The skinheads who drove in from other cities. The white anarchists. Black looters too. That the protests were peaceful until the sun went down. That everything in America is colored by race. That people were willing to risk catching the coronavirus to walk onto a freeway and protest. Why was a building full of artist studios burned down along with the Target and the Cub Foods? Is it safe to get some milk? At night thousands burned it down. Come morning, thousands more came out and cleaned it up. They left bags of groceries at the Ivy Building for all who needed it. And then the governor called up every National Guard member to converge and snuff out the violence. Who is the enemy? The President and the Attorney General are hunting for one when they should be wondering why entire metroplexes are prone to explode. Antifa in Davenport? Please.

Why now, and why this?

Royce White, the former Iowa State basketball star, was helping to lead the protests on Interstate 35 until a truck drove through the peaceful crowd. White, a Minneapolis native, said he could rationalize how a police officer could lose it in a split second and kill an innocent. But this —this was a cop with a knee on a black man’s throat for 10 minutes. There is just no doubt about it. This picture illustrated 400 years of lynching for people like me, who could not see it while freezing next to a poor bag lady at the bus stop 40 years ago.

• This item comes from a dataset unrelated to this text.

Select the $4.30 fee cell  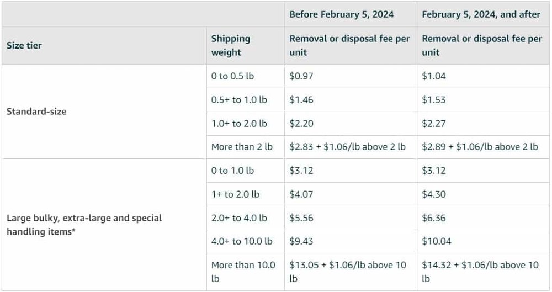click(434, 194)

There is the rage of poverty, and a system that never lets you up for air. It seems that not enough people care if black and Native American people die of coronavirus and other disease at rates exponentially higher than whites, mainly because they never had the chance to matriculate like I did.

They say they will rebuild the community. I hope so, but I am skeptical what sort of community emerges. Who wants to invest in young black men? If you can leave it, then it is no longer your problem. I knew I would be leaving Selby-Dale, now gentrified. Others don’t have that choice.

This time might be different. We are coming to that recognition — that this is enough, and that things actually have become worse for people at the bottom despite all the wealth flowing on either side of the Mississippi. Royce White got the police to kneel with him. The sheriff marched with the protestors at Flint. That’s a start.